• [Task instructions]: Beginning with the line containing "The width and height of the screenshot is (791, 318)." and ending with the last line of the entries below, copy each line exactly and nothing else.

• [Data extract]:

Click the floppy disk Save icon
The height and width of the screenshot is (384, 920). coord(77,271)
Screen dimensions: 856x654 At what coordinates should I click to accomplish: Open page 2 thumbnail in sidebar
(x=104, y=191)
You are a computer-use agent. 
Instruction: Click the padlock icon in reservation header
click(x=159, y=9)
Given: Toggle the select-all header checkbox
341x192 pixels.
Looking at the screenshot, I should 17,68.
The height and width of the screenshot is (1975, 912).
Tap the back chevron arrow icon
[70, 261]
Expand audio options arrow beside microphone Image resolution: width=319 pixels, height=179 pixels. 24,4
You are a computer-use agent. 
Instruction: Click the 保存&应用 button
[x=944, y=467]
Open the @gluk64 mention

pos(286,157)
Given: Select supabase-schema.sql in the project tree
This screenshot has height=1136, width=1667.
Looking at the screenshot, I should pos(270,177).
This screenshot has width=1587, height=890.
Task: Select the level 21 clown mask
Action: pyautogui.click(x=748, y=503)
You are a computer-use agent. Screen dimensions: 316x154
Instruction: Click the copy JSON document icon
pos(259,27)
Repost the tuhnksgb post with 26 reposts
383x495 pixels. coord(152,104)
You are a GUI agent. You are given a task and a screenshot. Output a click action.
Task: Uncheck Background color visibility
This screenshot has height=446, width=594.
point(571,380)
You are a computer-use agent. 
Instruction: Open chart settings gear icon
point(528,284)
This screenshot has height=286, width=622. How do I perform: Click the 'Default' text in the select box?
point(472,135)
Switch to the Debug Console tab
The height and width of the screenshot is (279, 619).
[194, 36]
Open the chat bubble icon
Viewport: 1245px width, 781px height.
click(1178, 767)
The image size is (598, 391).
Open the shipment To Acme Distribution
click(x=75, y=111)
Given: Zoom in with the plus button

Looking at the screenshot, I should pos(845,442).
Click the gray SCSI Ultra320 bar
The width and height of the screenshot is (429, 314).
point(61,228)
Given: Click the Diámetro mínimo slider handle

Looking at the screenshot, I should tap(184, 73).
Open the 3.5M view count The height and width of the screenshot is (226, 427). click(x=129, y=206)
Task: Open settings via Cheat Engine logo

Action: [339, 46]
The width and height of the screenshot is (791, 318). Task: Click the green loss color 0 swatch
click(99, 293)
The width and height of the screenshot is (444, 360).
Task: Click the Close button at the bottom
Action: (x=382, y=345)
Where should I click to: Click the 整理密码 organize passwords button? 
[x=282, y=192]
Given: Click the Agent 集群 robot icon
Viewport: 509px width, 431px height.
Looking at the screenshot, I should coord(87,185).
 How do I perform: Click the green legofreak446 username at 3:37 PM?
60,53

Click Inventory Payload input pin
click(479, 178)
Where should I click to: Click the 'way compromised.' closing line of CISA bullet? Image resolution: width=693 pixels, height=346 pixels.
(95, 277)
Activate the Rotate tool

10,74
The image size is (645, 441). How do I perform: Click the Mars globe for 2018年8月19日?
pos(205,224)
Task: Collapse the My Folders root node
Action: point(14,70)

• [Expected answer]:
The width and height of the screenshot is (791, 318). Task: Click the green loss color 0 swatch
click(99, 293)
The width and height of the screenshot is (444, 360).
Task: Click the Close button at the bottom
Action: (x=382, y=345)
Where should I click to: Click the 整理密码 organize passwords button? 
[x=282, y=192]
Given: Click the Agent 集群 robot icon
Viewport: 509px width, 431px height.
Looking at the screenshot, I should coord(87,185).
 How do I perform: Click the green legofreak446 username at 3:37 PM?
60,53

Click Inventory Payload input pin
click(479, 178)
Where should I click to: Click the 'way compromised.' closing line of CISA bullet? Image resolution: width=693 pixels, height=346 pixels.
(95, 277)
Activate the Rotate tool

10,74
The image size is (645, 441). How do I perform: Click the Mars globe for 2018年8月19日?
pos(205,224)
Task: Collapse the My Folders root node
Action: point(14,70)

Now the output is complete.